“It surely did! Next time anyone comes around bothering the camp we’ll just send you out with a basket of apples and we can sleep in peace all night! Well, come on back to the graveyard, I want to get my flashlight.”
They all climbed over the low wall and went back to the spot where Buck had been captured by the man behind the monument and there on the ground they found his flashlight. Beside it, resting against the base of the stone, they found a battered lantern.
“I wondered what had become of his lantern,” said Buck, picking up the battered object. “Just an ordinary old farm lantern, which doesn’t tell us much, but we’ll take it back to camp with us.”
“I won’t be sorry to get back to camp,” said Charlie.
“Pretty soft for the fellows in camp!” remarked Drummer. “Just sitting around the fires waiting for us!”
“Let’s get back to the camp,” suggested Buck. “They’ll be waiting up for us and worrying.”
In a body they set out for the camp, feeling better now that everything had turned out well, although they were sorry that the man had gotten away. “If we had gotten him we would have solved the problem of our camp,” said Buck. “But we’ll keep after him until we do get him.”
“Think he’ll come around the camp any more?” Drummer asked.
“Not for a while, anyway.
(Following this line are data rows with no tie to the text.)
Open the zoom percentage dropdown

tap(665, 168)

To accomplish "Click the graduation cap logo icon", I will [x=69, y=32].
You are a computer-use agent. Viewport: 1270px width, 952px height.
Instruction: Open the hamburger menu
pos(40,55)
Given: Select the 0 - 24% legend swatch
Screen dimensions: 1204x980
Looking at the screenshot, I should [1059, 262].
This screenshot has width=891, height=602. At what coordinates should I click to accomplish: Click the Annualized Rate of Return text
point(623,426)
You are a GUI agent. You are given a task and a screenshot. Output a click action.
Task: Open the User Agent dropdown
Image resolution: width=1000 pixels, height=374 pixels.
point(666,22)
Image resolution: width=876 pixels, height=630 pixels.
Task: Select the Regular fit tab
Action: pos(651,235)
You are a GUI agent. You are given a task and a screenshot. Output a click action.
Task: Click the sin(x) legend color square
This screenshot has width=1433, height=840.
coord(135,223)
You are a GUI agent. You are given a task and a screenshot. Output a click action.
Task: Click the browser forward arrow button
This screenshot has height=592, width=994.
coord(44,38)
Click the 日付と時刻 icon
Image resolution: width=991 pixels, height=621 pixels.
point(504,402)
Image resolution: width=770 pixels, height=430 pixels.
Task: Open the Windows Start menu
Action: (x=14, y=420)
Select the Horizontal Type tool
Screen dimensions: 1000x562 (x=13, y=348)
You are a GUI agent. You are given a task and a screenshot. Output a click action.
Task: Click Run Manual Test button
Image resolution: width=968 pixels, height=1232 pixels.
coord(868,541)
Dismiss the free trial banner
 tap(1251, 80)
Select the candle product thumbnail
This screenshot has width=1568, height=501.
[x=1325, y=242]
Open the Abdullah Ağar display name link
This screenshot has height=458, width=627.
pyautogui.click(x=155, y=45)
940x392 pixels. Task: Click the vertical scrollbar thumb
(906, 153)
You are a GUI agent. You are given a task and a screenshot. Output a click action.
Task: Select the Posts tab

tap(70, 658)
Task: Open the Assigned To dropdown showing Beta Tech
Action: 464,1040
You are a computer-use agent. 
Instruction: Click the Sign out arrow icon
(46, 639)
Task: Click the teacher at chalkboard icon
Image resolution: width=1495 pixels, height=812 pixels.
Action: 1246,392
I can’t say whether he’ll come around again or not because I don’t know what his object can be. But if he doesn’t, we’ll go out and hunt him up, because it is high time that he was brought down.”
They had run further away from the camp than they had thought and it took them a long time to reach the top of the mountain where they could look down on the camp. The two fires were burning brightly but no one was in sight. This puzzled them and they halted, studying the situation.